CourtU.S. District Court — Middle District of Louisiana
ORDER ON DEFENDANT ABM INDUSTRIES INCORPORATED'S MOTION TO COMPEL ARBITRATION AND TO DISMISS THE COMPLAINT OR, IN THE ALTERNATIVE, TO STAY PENDING ARBITRATION
I. INTRODUCTION

Before the Court is Defendant ABM Industries Incorporated's Motion to Compel Arbitration and to Dismiss the Complaint or, in the Alternative, to Stay Pending Arbitration ("Motion to Compel"), (Doc. 3), filed by one defendant, TEGG Inc. ("TEGG"), and both the second defendant and TEGG's apparent owner, ABM Industries, Inc. ("ABM") (collectively, "Defendants"). In opposition, Vector Electric & Controls, Inc. ("Vector," "Vector Electric," or "Plaintiff"), has submitted the Memorandum in Opposition to Motion to Compel Arbitration and to Dismiss the Complaint or, in the Alternative, to Stay Proceedings Pending Arbitration ("Opposition"). (Doc. 7.) Defendants have countered the Opposition with the Reply in Support of Defendant ABM Industries Incorporated's Motion to Compel Arbitration and to Dismiss the Complaint or, in the Alternative, to Stay Pending Arbitration ("Reply"). (Doc. 8.) Having considered the arguments advanced by Defendants and Plaintiff (collectively, "Parties"), this Court finds that the Plaintiff's claims, as articulated in the relevant petition ("Petition") prior to its removal from the District Court of the Twenty-Third Judicial Circuit in and for Ascension Parish, Louisiana ("State Court"), (Doc. 1-1), to be subject to the most recent iteration of the freely and knowingly signed agreements to arbitrate "any dispute arising out of or relating to" the franchise agreement between Plaintiff and TEGG "or a claimed breach thereof" ("Arbitration Provision"),1 (Doc. 3-2 at 10-65).

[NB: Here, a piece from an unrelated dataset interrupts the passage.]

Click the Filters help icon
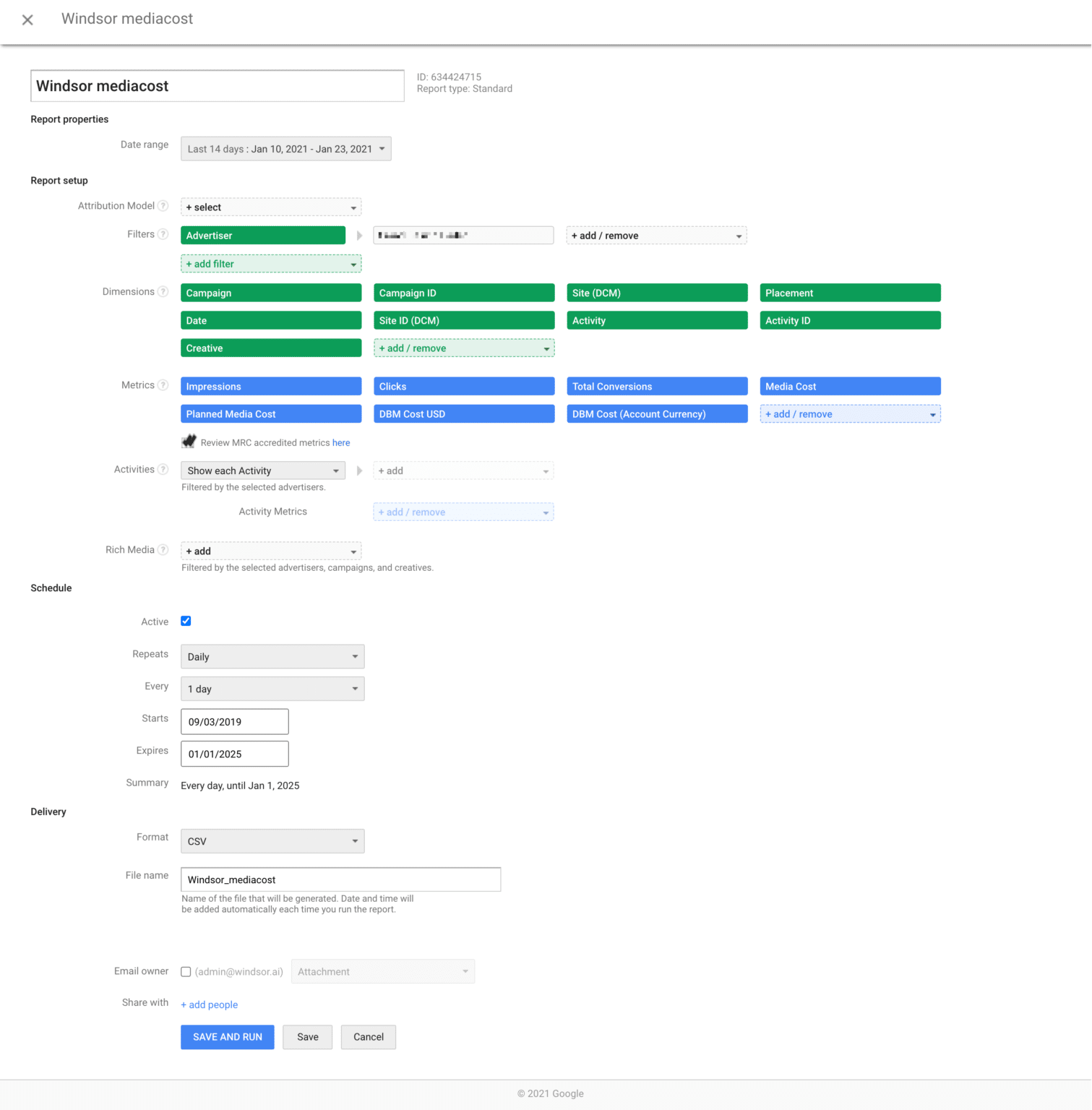 click(162, 234)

Accordingly, pursuant to the Federal Rules of Civil Procedure2 and Section 3 of the Federal Arbitration Act ("FAA"),3 so as to allow for arbitration to commence and conclude, this Court will stay the present action.4

II. BACKGROUND
A. FACTUAL BACKGROUND

Founded as a California corporation in 1909, ABM incorporated in Delaware on March 19, 1985, and adopted its current name in 1994. ABM INDUSTRIES, INC., ANNUAL REPORT (Form 10-K) (Dec. 17, 2015); see also Doc. 1-1 at 1. It describes itself as "a leading provider of end-to-end integrated facility solutions to thousands of commercial, industrial, institutional, retail,residential, and governmental facilities located primarily throughout the United States," with "comprehensive capabilities [that] include expansive facility solutions, energy solutions, commercial cleaning, maintenance and repair, HVAC, electrical, landscaping, parking, security, and commercial aviation support services, which we provide through stand-alone or integrated solutions." ABM INDUSTRIES, INC., QUARTERLY REPORT (Form 10-Q) (Sept. 3, 2015). More recently born, TEGG emerged in 1992 as a Delaware entity, its base in Pittsburgh, Pennsylvania. (Doc. 3-2 at 12, 34, 51; see also, e.g., Doc. 1 at 2; Doc. 1-1 at 1.) As presently constituted, it holds itself out to be "an exclusive, international group of electrical contractors who are dedicated to providing the highest-quality service possible." TEGG, http://www.tegg.com/about%20us/pages/default.aspx (last visited on Jan. 5, 2016). Headquartered in New York, one of ABM's many operating units, ABM Franchising Group, acquired TEGG's assets in 2012.5 (Doc. 1-1 at 7-8; see also Doc. 3-1 at 3.) Apparently, TEGG thereupon became "defunct." (Doc. 1 at 2; see also Doc. 1-1 at 7-8.) Amongst the assets purchased was TEGG's franchise agreement with Plaintiff, a Louisiana corporation. (Doc. 1-1 at 1, 7-8.) The product of negotiations between TEGG and Plaintiff that first began in 1995, this accord was signed on June 1, 1997, and renewed on June 1 of 2003 and 2009. (Doc. 3-2 at 27, 47, 65; see also, e.g., Doc. 3-1 at 2-3; Doc. 7 at 1-2.) Pursuant to these agreements' terms, Vector served as "an electrical and instrumentation contractor providing services to clients primarily in South Louisiana and Texas," operating as a member of TEGG's and later ABM's franchise network of electrical contractors. (Doc. 1-1 at 1; see also Doc. 7 at 1-2.) In 2013, as required by the franchise agreement's latest renewal, Vector paid $97,950 to ABM. (Doc. 1 at 2;see also Doc. 1-1 at 8.)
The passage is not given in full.